Too Late

Why would you want to watch a movie as seedy at Too Late? The film is a noir-ish tale of a private detective investigating the murder of a young stripper amidst the clubs, condos, and drive-ins on the more disreputable side of Los Angeles. Too Late doesn’t pull any punches. It’s violent and sexually explicit and it enjoys the hell out of all of it and expects you to as well. It’s a nasty little film.

Well, you might want to watch it for its cinematography. Too Late was shot on 35mm film and is being projected exclusively on the medium as well. (In Denver, where I live, it’s playing at the Sie Film Center and opening this weekend.) The film grain, the scratches, and the little bits of dirt that are recorded on the film strip add to the griminess of the story, and the look of the image harkens back to the 70s neo-noirs the film is homaging. 35mm projection is increasingly rare these days, and it’s intriguing to see it used to thematic purpose and not just as a novelty.
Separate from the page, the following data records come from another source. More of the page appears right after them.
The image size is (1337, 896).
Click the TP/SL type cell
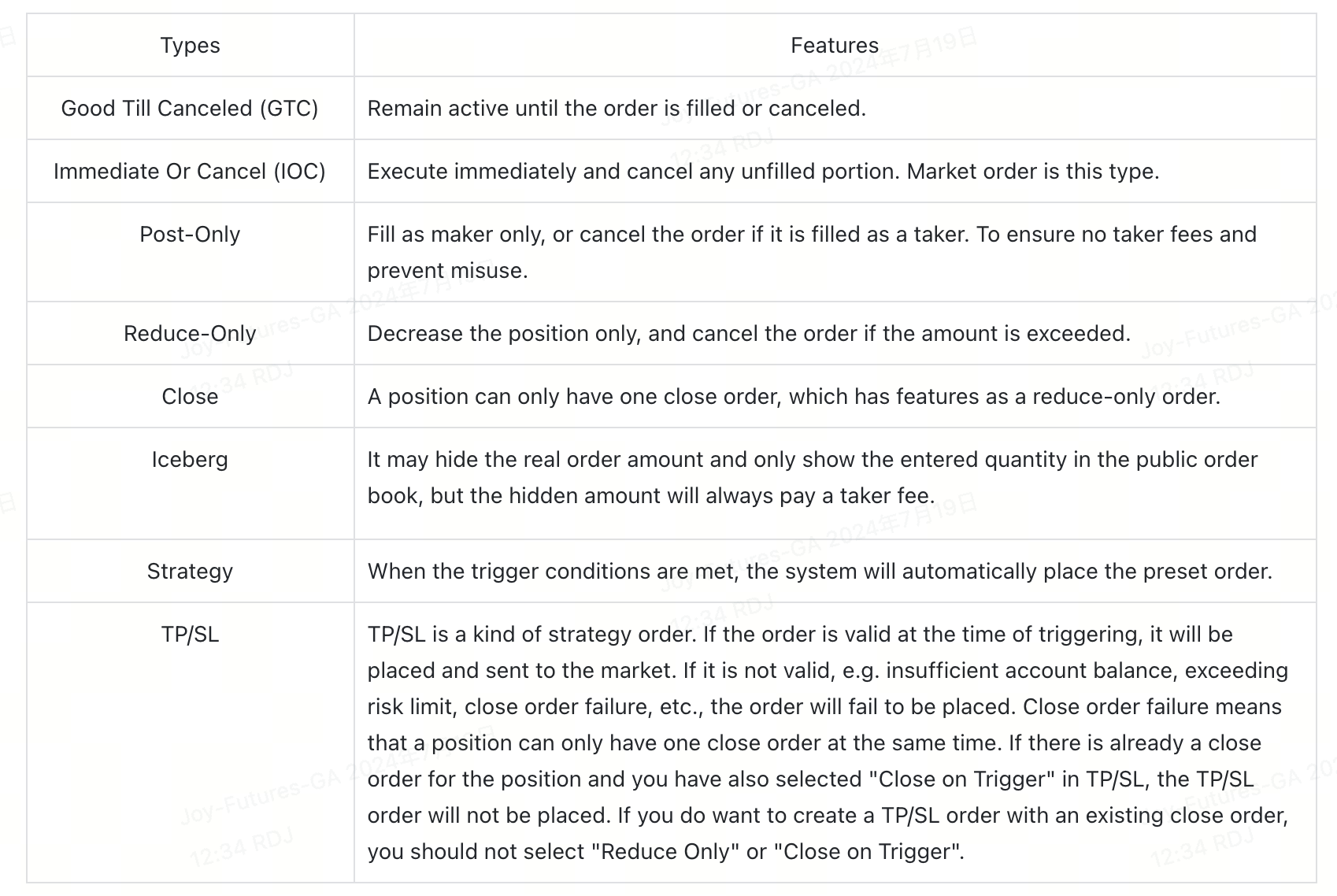pos(190,635)
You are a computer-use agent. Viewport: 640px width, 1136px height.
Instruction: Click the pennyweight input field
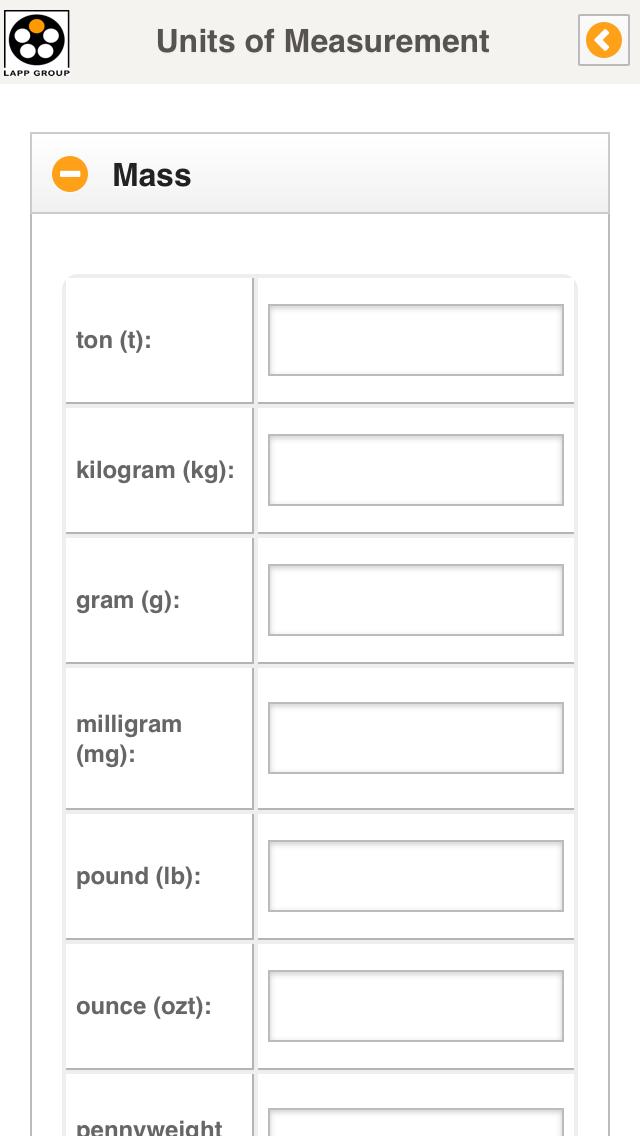(x=415, y=1122)
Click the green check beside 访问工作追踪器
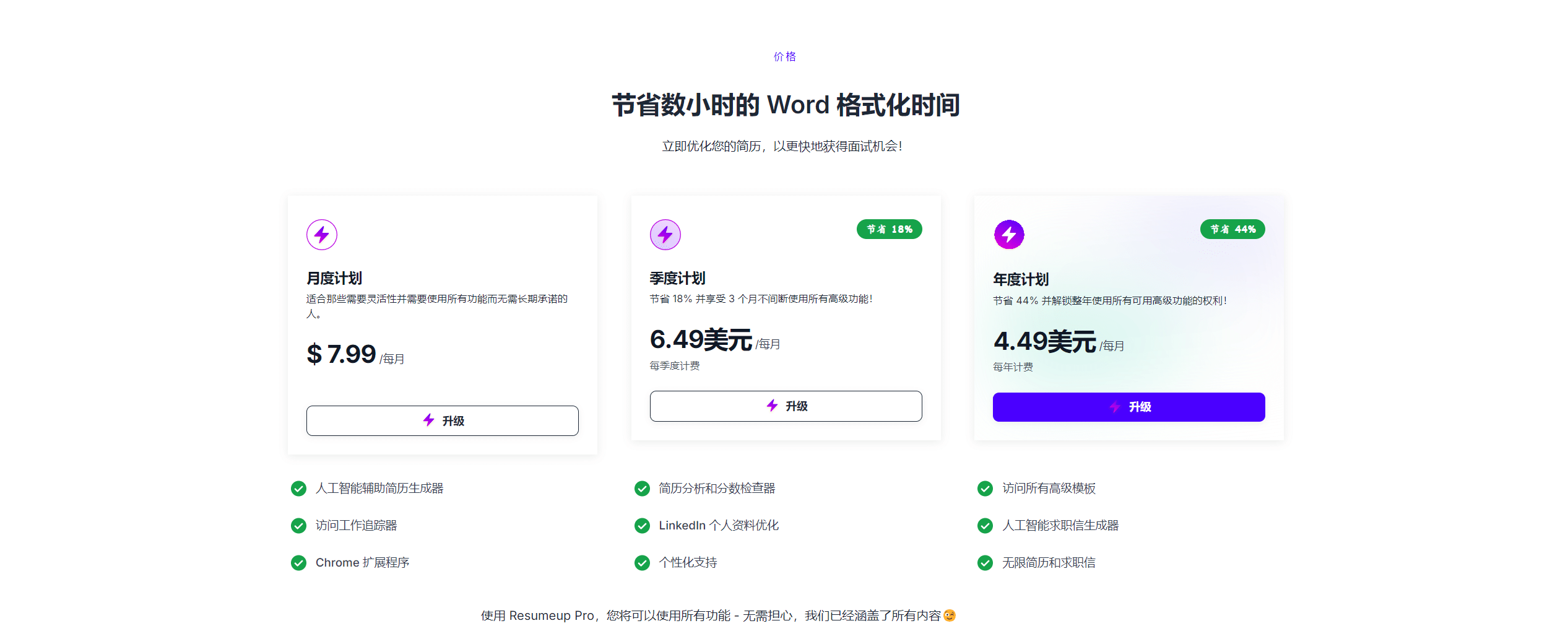1568x631 pixels. click(x=298, y=526)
Too Late also consists almost entirely of five 20+ minute, unbroken takes. A credit tag even stipulates that “there were no hidden cuts used in the making of this motion picture.” This could be a gimmick too, but these long takes also work for the film’s themes. They dispense with the temporal and geographic collapsing common to cinema. The continuous shots place the action of each of the five scene in “the now,” forcing the audience to be present with the characters or, in some cases, keeping us absent from them when they most need assistance. Presence is a rare commodity in this movie about missing girls, inattentive lovers, selfish parents, and a disillusioned detective. The continuous shots show us both the blessing of presence and the pain of separation all at once.

At least, that’s what Too Late’s long takes accomplish at their best. At their worst, they make it impossible for the filmmakers to capture clear audio, force some awkward framing on the film, and leave the actors little recourse as they do their best with stilted, self-aware dialogue. That last matter is the most obvious as you watch the movie. Even the great John Hawkes—who carries this movie—struggles in one key scene (though when there are only five scenes, I suppose they’re all key) to deliver this noir-ish dialogue convincingly. In moments, it works fine. In others, it does not work at all. I felt bad for Brett Jacobsen who is better than this, but he’s given the clumsiest dialogue in the whole movie.

Looking past the dialogue though, the film has its charms. Even with only five scenes without edits, the story is told asynchronously, and each out-of-order scene answers questions posed in the last scene and sparks new mysteries. The film holds your interest, and the final, narrative pay-off is satisfying as it clarifies and complicates everything you’ve seen before. Again, this narrative structure works thematically as well, as every moment is an opportunity to redeem the rest, or at least they would be if people were where they needed to be—temporary, geographically, morally—when they needed to be there instead of arriving too late.